(Stored data entries)
┄┄┄┄┄┄
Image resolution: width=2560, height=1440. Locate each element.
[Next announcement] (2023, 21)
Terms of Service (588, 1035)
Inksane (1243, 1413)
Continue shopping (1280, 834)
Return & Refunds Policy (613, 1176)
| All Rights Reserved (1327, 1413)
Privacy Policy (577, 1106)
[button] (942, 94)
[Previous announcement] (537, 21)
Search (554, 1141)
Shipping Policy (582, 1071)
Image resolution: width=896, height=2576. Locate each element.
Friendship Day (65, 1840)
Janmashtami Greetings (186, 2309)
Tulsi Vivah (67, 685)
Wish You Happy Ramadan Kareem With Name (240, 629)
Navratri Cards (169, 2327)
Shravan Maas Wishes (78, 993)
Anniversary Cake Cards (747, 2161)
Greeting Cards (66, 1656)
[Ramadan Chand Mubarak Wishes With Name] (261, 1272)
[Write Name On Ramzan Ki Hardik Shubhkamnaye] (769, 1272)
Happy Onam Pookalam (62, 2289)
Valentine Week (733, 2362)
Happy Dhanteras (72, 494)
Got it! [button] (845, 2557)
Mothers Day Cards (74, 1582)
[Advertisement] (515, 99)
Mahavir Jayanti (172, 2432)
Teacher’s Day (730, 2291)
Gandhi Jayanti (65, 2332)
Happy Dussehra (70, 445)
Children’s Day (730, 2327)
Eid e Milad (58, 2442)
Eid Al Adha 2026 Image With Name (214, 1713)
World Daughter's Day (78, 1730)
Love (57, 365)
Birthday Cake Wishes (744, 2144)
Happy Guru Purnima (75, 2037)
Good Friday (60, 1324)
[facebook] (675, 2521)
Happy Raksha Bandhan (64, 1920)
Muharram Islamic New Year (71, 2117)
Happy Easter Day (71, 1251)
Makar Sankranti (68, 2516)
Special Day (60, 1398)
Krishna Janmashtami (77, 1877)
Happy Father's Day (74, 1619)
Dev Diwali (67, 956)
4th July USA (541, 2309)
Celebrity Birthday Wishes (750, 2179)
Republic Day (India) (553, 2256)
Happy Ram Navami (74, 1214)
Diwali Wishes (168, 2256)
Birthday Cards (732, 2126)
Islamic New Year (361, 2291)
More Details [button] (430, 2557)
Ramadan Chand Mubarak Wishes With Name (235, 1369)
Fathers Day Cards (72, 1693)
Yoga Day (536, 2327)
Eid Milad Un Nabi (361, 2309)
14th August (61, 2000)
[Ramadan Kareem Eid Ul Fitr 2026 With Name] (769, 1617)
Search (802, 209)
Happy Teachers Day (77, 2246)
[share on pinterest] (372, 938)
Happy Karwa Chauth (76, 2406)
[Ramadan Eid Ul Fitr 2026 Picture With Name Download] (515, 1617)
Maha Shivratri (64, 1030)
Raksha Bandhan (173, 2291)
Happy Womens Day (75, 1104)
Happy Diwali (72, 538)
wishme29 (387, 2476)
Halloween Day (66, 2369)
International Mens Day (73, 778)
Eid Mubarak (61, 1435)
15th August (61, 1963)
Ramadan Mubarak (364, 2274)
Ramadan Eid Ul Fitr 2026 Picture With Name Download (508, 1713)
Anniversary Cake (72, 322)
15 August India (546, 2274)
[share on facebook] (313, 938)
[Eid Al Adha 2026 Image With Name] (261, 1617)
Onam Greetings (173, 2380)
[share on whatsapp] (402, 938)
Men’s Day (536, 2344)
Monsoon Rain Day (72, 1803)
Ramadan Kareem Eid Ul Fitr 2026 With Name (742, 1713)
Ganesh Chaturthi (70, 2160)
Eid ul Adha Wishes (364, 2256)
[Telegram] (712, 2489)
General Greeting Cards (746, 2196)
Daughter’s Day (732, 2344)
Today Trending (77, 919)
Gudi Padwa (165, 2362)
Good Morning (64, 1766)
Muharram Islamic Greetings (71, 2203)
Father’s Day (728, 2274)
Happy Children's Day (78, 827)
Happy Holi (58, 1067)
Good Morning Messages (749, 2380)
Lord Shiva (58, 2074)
┄┄┄┄┄┄
WHAT THE TASK REQUIRES ->
Start with the first line of the data and print every line exactly. The line containing "Image resolution: width=896, height=2576." is the last one to include.

TASK ANSWER ->
Image resolution: width=2560, height=1440. Locate each element.
[Next announcement] (2023, 21)
Terms of Service (588, 1035)
Inksane (1243, 1413)
Continue shopping (1280, 834)
Return & Refunds Policy (613, 1176)
| All Rights Reserved (1327, 1413)
Privacy Policy (577, 1106)
[button] (942, 94)
[Previous announcement] (537, 21)
Search (554, 1141)
Shipping Policy (582, 1071)
Image resolution: width=896, height=2576. Locate each element.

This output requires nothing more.